*Task directions:* Find and return every line of the data that contains the word "שפנית".

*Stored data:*
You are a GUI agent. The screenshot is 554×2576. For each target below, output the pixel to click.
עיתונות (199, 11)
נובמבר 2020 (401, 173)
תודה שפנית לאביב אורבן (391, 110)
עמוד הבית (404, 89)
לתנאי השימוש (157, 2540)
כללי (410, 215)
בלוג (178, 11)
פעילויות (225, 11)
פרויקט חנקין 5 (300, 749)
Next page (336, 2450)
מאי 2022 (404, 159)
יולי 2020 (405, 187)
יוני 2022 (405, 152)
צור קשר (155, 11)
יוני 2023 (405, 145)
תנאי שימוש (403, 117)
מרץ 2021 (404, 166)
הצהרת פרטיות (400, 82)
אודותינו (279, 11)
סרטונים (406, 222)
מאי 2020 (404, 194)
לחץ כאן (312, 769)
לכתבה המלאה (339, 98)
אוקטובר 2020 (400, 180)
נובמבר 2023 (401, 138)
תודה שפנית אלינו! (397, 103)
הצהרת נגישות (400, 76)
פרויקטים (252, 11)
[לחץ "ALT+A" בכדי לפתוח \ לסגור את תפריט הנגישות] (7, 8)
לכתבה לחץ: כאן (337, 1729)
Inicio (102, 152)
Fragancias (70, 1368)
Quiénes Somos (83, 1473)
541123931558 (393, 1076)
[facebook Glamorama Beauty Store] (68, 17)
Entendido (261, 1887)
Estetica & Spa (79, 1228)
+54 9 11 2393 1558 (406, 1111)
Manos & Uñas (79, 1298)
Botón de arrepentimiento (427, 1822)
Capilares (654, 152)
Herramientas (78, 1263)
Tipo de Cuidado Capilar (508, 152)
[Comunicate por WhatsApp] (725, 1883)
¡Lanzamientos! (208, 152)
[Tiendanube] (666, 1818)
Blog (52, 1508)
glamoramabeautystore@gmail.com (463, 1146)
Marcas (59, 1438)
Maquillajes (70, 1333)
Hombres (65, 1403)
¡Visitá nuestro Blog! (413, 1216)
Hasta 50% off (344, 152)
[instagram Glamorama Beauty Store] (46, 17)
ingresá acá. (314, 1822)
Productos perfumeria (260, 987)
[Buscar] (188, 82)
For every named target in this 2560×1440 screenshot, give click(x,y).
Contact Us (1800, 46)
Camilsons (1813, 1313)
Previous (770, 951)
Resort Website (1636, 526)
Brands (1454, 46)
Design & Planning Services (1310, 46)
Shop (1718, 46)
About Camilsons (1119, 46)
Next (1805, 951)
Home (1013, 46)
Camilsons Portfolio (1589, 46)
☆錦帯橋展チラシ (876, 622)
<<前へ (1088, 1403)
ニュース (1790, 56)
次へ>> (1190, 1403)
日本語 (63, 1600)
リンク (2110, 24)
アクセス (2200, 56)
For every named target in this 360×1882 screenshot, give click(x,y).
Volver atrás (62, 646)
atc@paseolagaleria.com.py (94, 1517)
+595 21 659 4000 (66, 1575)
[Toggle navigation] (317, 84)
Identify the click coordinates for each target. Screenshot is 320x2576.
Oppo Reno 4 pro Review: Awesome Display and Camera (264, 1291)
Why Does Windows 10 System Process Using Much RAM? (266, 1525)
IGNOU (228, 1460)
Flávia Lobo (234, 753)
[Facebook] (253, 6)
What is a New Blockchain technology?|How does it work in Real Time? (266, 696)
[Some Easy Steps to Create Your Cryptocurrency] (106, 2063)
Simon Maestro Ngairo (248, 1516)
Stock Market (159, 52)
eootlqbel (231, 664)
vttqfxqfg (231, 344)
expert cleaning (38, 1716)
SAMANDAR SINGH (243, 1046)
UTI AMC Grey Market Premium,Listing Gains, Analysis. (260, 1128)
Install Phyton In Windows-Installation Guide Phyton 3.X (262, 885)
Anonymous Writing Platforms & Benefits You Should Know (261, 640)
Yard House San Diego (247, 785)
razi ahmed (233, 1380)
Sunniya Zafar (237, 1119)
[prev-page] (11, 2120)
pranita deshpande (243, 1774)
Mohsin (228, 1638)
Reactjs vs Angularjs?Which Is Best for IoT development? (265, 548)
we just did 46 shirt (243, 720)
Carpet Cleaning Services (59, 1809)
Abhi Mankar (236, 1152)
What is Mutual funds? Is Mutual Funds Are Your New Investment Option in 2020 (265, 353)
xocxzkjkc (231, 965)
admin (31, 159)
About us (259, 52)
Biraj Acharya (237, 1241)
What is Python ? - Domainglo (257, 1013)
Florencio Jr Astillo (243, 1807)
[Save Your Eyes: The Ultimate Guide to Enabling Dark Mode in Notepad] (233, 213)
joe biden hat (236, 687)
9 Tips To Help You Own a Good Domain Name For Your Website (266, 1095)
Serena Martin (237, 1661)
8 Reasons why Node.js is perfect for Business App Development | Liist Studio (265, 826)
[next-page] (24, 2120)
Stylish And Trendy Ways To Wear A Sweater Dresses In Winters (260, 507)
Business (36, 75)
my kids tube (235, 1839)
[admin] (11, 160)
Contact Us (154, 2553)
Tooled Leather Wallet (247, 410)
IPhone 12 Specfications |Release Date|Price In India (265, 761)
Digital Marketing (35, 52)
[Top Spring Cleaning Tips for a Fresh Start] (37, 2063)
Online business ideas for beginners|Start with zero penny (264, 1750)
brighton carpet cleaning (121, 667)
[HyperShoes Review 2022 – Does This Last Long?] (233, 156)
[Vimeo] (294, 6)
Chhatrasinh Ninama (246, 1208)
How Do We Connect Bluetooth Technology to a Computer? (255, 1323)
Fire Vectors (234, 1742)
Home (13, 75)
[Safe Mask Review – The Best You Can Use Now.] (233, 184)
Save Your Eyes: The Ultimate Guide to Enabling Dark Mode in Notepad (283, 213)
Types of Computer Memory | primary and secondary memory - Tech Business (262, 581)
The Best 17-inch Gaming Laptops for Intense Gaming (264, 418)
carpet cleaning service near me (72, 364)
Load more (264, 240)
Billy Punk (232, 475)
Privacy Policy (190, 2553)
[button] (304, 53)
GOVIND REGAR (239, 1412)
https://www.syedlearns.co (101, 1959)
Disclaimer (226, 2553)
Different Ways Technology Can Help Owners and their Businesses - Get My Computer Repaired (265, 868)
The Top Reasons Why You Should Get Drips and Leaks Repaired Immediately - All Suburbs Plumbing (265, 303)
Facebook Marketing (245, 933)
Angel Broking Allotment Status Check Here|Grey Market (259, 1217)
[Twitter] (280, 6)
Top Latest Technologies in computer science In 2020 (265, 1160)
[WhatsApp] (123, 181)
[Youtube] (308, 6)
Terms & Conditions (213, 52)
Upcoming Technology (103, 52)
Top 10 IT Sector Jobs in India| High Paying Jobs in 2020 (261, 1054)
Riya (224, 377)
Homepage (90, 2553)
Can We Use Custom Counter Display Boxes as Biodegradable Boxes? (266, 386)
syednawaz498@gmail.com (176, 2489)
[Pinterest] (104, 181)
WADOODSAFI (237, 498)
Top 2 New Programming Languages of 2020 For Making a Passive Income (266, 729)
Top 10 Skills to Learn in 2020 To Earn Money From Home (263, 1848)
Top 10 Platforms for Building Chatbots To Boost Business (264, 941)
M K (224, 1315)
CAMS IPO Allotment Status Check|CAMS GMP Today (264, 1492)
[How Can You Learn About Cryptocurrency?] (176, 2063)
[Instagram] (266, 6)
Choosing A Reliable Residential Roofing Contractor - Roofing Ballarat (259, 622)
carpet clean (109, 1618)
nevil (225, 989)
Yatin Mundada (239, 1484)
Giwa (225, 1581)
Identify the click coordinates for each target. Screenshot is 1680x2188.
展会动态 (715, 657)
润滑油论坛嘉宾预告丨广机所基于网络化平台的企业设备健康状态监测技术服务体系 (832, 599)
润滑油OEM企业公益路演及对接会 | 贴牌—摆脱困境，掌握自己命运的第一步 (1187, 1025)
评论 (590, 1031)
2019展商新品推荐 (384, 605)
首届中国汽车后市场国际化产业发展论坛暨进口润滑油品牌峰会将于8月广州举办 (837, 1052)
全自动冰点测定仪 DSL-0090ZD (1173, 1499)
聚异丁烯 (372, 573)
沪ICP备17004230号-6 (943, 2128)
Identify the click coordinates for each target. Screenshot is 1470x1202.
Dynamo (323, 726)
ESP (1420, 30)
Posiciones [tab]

*Answer box:*
תודה שפנית לאביב אורבן (391, 110)
תודה שפנית אלינו! (397, 103)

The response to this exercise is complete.